What’s Next, ‘Recovery Winter’???

What’s Next, ‘Recovery Winter’???


Bernanke Leaving Interest Rates At Zero



By Dell Hill

Remember back to the Summer of 2010?  And again this past Summer, when President Barack Obama sent his Vice President gallivanting around the country to celebrate “Recovery Summer”??

There was that poor sap - the walking gaffe machine - traipsing around from one union hall to another, touting his master’s golden touch on an economy that was lower than whale poop.

It most certainly wasn’t a “Recovery Summer” in 2010 and things weren’t any better this past year, no matter what the lying Democrats tell you.

If and when we DO have an economic recovery, it will be reflected in two very critical numbers.  1)  The unemployment rate will drop below 6% and, 2)  Federal Interest rates will start to climb.  According to the latest news from Ben Bernanke, we should expect to start that recovery celebration for perhaps another two years...probably three.

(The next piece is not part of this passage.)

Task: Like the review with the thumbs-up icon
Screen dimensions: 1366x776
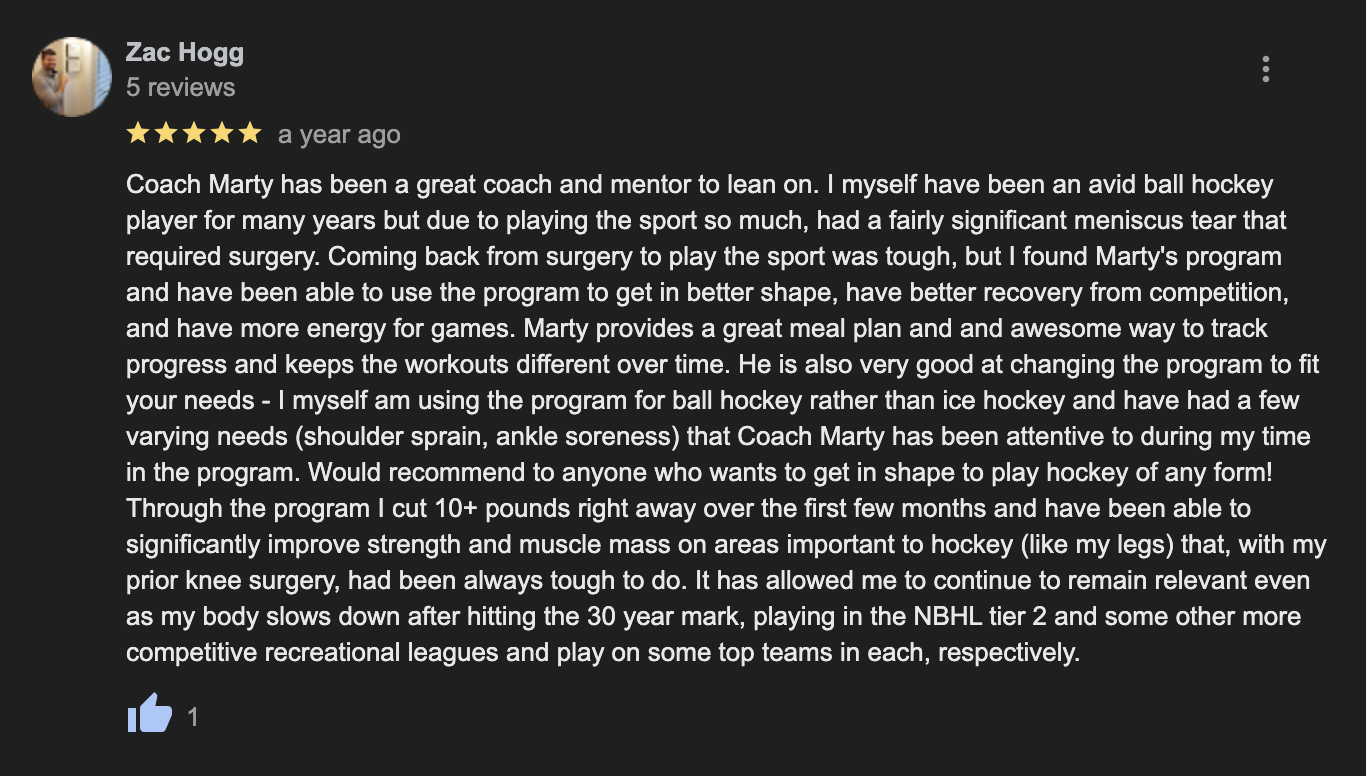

The doom and gloom comes from Fox Business Report.


            
“In an effort to support the anemic economic recovery, Ben Bernanke’s Federal Reserve is reportedly poised to keep interest rates at virtually zero into 2014 -- nearly six years after slashing them to record lows during the financial crisis.

According to The Wall Street Journal, Fed officials have become increasingly uncomfortable with their pledge in August to keep interest rates exceptionally low at least through mid-2013 because some believe economic conditions -- low inflation and high unemployment -- could call for easy-money policies to last longer.

The report underscores the disappointing nature of the economic recovery, which has failed to create enough jobs to bring the unemployment rate to acceptable levels.  Data released this week show that U.S. gross domestic product grew at just 1.8% in the third quarter.

As part of an overhaul of its communications strategy, the Fed is likely in January to stop predicting a fixed date for rate increases and instead may signal its intent through a range of forecasts along with its quarterly economic outlook, the Journal reported.

The Fed began cutting interest rates in 2007 amid signs the economy was slowing and the housing market was under severe stress.  Then the central bank axed rates to near zero in December 2008 and later unleashed a pair of bond-buying exercises aimed at bringing down long-term rates even further.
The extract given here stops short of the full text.